LABORATORIUM MATEMATIKA
PROGRAM STUDI STATISTIKA
FAKULTAS MATEMATIKA DAN ILMU PENGETAHUAN ALAM
UNIVERSITAS BENGKULU
2025

BAB I: PENDAHULUAN

Latar Belakang

Analisis pola titik spasial menjadi pendekatan penting dalam memahami persebaran fenomena yang memiliki lokasi geografis, seperti kejadian gempa, distribusi penyakit, atau pola vegetasi. Pola titik dapat menggambarkan apakah suatu peristiwa tersebar secara acak, mengelompok, atau teratur dalam ruang dua dimensi, sehingga membantu dalam interpretasi proses spasial yang mendasarinya. Analisis ini sangat relevan di era data spasial modern, di mana pengumpulan data berbasis lokasi semakin mudah dan akurat melalui sistem informasi geografis (SIG) dan sensor spasial (Gonzalez & Moraga, 2023).

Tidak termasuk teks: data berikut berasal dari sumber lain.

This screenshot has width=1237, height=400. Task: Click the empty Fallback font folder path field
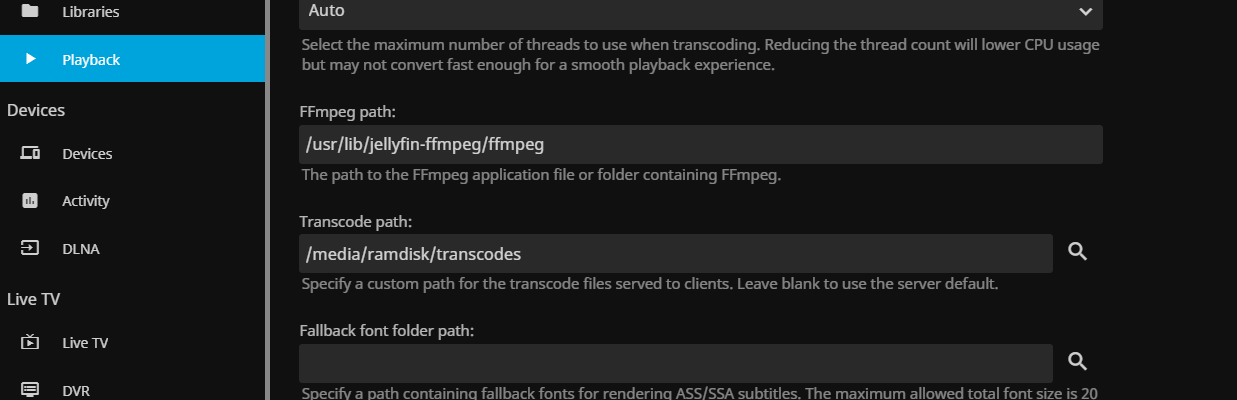pos(675,363)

Metode Kuadran (Quadrat Method) merupakan salah satu teknik klasik dalam analisis pola titik yang digunakan untuk mendeteksi adanya pengelompokan (clustering) atau keteraturan (regularity) dalam persebaran titik. Area penelitian dibagi menjadi beberapa kuadran berukuran sama, kemudian jumlah titik pada masing-masing kuadran dihitung dan dibandingkan dengan distribusi acak teoretis. Dengan cara ini, pola spasial dapat diketahui apakah acak, mengelompok, atau teratur. Metode ini efektif digunakan sebagai langkah awal untuk memahami struktur spasial sebelum diterapkan analisis lanjutan seperti nearest-neighbor atau kernel density estimation (Yin et all, 2022).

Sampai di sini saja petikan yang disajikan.